_Exercise_.
Copy all lines below containing "will".

### Dataset ###

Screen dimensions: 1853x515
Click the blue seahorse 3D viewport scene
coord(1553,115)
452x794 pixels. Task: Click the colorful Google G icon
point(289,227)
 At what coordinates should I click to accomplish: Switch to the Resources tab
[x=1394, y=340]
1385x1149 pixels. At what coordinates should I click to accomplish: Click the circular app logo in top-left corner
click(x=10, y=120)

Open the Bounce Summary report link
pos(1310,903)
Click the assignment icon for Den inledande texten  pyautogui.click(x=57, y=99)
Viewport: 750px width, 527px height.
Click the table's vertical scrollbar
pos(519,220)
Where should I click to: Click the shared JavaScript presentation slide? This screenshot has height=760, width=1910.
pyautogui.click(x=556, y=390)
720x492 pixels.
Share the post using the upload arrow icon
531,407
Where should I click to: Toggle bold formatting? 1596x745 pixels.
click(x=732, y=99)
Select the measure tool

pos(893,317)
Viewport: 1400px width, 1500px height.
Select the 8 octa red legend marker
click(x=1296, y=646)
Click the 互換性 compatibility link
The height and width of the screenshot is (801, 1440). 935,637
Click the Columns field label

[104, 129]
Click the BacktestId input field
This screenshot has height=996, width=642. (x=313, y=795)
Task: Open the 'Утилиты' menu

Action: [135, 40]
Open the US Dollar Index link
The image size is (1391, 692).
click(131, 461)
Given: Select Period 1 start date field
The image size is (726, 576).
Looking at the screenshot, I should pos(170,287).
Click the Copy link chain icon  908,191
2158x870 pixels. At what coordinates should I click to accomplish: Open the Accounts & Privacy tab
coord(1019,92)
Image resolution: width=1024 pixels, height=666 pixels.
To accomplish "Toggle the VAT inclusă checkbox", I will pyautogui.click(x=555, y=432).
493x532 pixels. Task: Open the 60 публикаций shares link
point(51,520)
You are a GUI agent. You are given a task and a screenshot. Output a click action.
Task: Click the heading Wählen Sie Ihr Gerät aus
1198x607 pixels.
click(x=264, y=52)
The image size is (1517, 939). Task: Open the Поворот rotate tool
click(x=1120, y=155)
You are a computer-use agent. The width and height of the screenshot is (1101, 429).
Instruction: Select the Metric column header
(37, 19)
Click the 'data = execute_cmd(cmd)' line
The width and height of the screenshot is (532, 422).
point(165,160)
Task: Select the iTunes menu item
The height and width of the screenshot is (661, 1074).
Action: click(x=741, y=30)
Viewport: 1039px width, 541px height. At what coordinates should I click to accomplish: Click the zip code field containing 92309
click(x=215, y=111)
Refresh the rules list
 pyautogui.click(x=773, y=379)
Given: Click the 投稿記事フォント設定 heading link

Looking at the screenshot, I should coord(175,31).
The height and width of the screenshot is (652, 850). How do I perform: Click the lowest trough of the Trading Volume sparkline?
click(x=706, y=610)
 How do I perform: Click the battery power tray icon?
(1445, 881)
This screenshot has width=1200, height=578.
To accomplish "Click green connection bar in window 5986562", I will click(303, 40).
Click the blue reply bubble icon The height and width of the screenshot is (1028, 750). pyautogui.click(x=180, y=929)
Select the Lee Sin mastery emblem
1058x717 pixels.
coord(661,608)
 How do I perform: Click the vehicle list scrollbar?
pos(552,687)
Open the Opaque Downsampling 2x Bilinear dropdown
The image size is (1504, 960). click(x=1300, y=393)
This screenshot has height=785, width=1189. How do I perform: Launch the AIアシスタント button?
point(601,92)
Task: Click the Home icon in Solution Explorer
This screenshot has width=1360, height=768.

###

_Reply_.
To accomplish "Toggle the VAT inclusă checkbox", I will pyautogui.click(x=555, y=432).
To accomplish "Click green connection bar in window 5986562", I will click(303, 40).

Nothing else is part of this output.